There is another public misunderstanding worth correcting. Engineers do not design buildings so that they never crack. In a strong earthquake, concrete may crack, plaster may fall and windows may break. That is not necessarily failure. The real objective is to prevent collapse so that people can evacuate safely. A cracked building can often be repaired. A collapsed building rarely gives its occupants a second chance. In earthquake engineering, success is measured not by crack-free walls but by lives saved.
The 2023 Executive Order therefore points in the right direction. It calls for auditing existing buildings, reviewing standards, strengthening enforcement, involving universities and improving national preparedness. However, directives alone do not build resilience. Directives must be followed by budgets, implementation plans and accountability.

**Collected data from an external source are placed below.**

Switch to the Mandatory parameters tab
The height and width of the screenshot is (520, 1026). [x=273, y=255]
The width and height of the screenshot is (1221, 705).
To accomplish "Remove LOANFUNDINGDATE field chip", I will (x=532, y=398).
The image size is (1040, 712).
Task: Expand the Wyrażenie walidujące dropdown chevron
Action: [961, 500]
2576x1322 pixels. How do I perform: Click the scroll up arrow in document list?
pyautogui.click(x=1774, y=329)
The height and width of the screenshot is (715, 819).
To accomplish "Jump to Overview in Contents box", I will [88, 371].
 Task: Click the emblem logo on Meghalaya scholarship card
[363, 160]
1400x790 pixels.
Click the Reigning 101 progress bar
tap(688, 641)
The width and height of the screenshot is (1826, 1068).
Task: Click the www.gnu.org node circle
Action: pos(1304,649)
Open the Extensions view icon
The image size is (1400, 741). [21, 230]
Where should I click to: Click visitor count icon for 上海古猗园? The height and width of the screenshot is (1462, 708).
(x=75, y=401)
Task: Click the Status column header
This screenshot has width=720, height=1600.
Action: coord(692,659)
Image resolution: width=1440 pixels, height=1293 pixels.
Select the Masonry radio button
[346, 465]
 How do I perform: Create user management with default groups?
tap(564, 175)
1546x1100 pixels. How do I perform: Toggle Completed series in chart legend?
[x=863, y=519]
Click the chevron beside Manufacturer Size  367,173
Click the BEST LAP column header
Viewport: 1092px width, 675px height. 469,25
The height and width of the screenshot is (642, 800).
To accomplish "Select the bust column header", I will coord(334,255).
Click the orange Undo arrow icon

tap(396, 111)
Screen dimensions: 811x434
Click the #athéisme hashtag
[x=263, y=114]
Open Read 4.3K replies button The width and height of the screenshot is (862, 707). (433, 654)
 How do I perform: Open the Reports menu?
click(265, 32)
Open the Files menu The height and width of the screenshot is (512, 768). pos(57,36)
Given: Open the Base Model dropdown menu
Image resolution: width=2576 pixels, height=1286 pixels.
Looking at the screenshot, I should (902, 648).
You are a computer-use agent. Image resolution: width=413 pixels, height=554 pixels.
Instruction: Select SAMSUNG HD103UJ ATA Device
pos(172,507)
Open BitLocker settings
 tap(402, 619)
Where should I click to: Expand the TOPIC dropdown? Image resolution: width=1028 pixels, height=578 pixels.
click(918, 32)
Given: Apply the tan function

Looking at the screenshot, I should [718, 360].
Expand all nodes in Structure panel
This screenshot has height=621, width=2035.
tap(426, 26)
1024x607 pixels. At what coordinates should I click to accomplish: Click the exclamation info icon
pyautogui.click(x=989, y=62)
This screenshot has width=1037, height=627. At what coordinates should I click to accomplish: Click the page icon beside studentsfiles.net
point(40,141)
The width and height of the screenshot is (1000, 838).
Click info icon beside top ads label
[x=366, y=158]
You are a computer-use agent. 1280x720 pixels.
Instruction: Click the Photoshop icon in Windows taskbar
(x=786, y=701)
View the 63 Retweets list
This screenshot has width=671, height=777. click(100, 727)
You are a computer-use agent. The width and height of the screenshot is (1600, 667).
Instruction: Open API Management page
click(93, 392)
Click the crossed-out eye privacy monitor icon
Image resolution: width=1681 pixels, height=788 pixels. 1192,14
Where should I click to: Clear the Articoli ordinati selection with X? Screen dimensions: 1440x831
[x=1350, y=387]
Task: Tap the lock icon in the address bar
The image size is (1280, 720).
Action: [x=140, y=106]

Seismic audits, laboratory investigations, structural modelling, retrofitting, professional training, materials certification, code development and enforcement all require sustained investment. If these activities are expected without providing the necessary financing, even the best directives will struggle to achieve their intended impact. Earthquake preparedness should be treated as a national investment programme rather than simply a regulatory exercise.
The Department of Civil and Environmental Engineering at @MakerereSoEng@MakCEDAT@Makerere is already contributing to this agenda through research on seismic vulnerability assessment and earthquake resilience (https://t.co/ZXXoD3e6CG). Whether these research outputs arose directly from the 2023 Executive Order or from the persistence and self-funded efforts of individual researchers and postgraduate students remains to be established. What is beyond doubt is that deliberate government investment in such research could transform isolated academic studies into a coordinated national knowledge programme that informs policy, standards and practice.
Uganda has an opportunity to become a country that leads with knowledge. We can systematically map vulnerable buildings, strengthen materials testing, improve seismic design standards, retrofit critical infrastructure and build a national evidence base before a major earthquake forces us to do so under crisis conditions.
Earthquakes are acts of nature. Whether they become national disasters is largely a question of governance.